Can AI be used in potentially high-risk environments such as medicine and healthcare?

vendor: I already have WebMD. We already have a database that goes from symptoms to possible diagnoses, so you know what to look for.

Many people need medical advice and treatment, but many cannot afford it. It’s a social failure. Similarly, there are many people who need legal advice and legal services but cannot afford to pay for it. These are real problems, but throwing synthesized text into these situations doesn’t solve them.

If anything, it would exacerbate the inequalities we see in our society. For those who can’t pay, well, good luck here. You know: give it a try by shaking the magic 8-ball that will tell you something it seems to be related to you.

Manika: Yes there is a place. If I’m trying to explore it as a research question, how do I come to understand those diseases? If I’m trying to get medical help myself, I’m not going to these generative systems. go to a doctor or someone you know has reliable factual information.

Scott: I think it depends on the actual delivery mechanism. I definitely don’t want a world with substandard software and no access to real doctors. But, for example, I have a concierge doctor. I primarily communicate with the concierge doctor via email.

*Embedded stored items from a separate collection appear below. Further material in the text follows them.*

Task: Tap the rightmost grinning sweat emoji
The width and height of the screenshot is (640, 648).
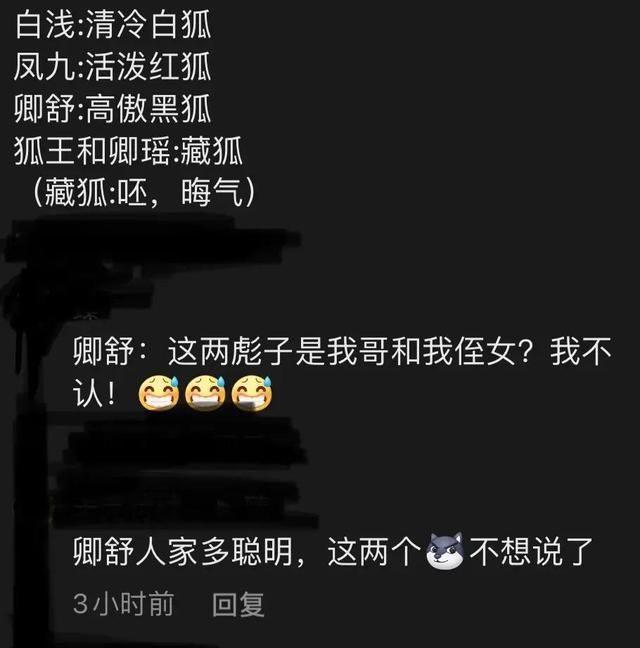Action: 252,393
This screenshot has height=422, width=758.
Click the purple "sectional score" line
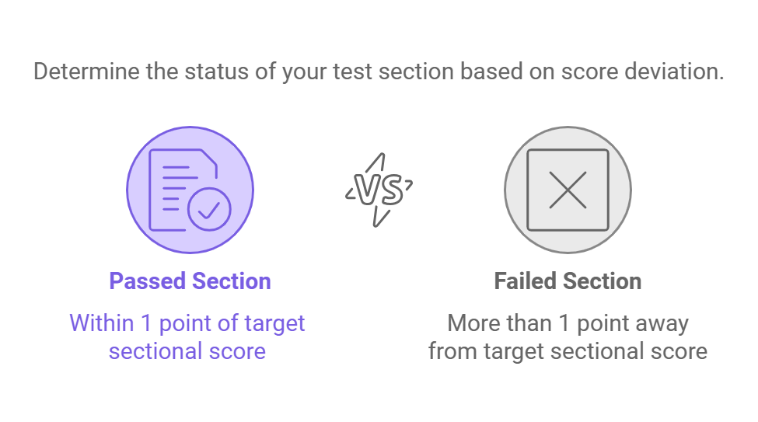click(x=187, y=351)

And it’s really a great user experience. It’s amazing. It has saved me a lot of time and has given me access to many things that I otherwise would not have been able to access due to my busy schedule.

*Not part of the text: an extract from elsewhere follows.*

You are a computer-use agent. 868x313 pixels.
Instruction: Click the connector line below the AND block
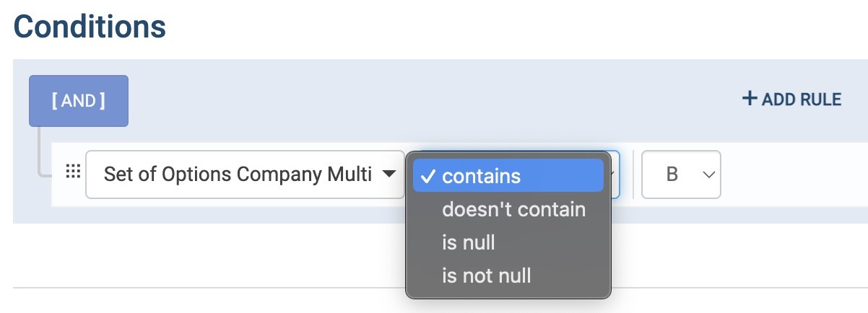tap(40, 151)
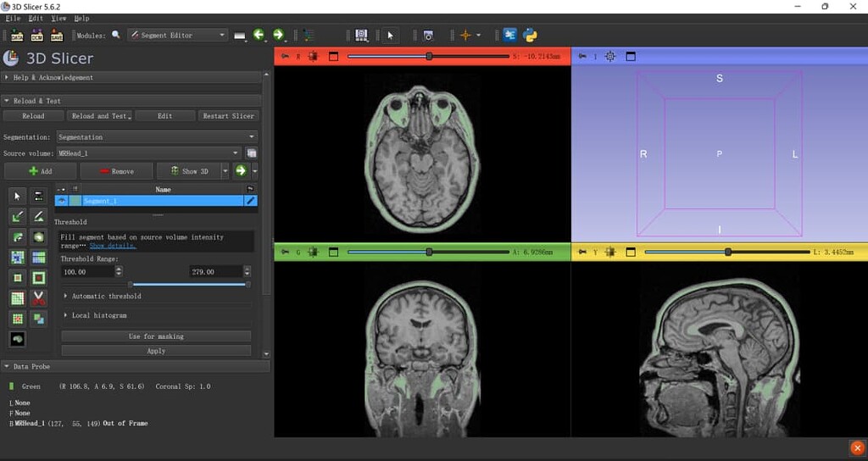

So I’ve been thinking about it for years. Wouldn’t it be great if everyone had the same? Alone. I think it’s good to have something to help deal with complexity.

Marcus: If it’s a medical misinformation, it might actually kill someone.In fact, false reports from search engines are the most worrisome domains

People are now constantly searching for medical-related information, but these systems do not understand drug interactions. They probably don’t understand certain people’s situations, and I suspect there’s actually some pretty bad advice out there.

I understand from a technical point of view why these systems hallucinate. And we can say that they hallucinate in the medical field. The next question is how it will be. What is the cost of error? How prevalent is it? How are users reacting? We don’t know all these answers yet.

Will AI put us out of work?

Berman: I think society needs to adapt. Many of these systems are very powerful and allow you to do things you never thought possible. By the way, we still do not fully understand what is possible. Also, I don’t fully understand how some of these systems work.

I think some people will lose their jobs. Some adapt and get new jobs. There is a company called Canvas that is developing a new type of robot for the construction industry and is actually working with unions to train workers to use this type of robot.

And many of the jobs that will be replaced by a lot of technology aren’t necessarily the jobs that most people want to do. So I think there will be a lot of new features coming that will allow people to be trained to do more exciting jobs.

Manika: Looking at most of the research on the impact of AI on jobs, it can be summed up in one word: more jobs, more jobs lost, and more jobs changed.

All three things happen because there are some professions where many of the tasks associated with these professions will probably decline. A series of jobs will be won and created as a result of this incredible series of innovations. But frankly, the bigger impact, and I think most people will feel, is that it has changed jobs.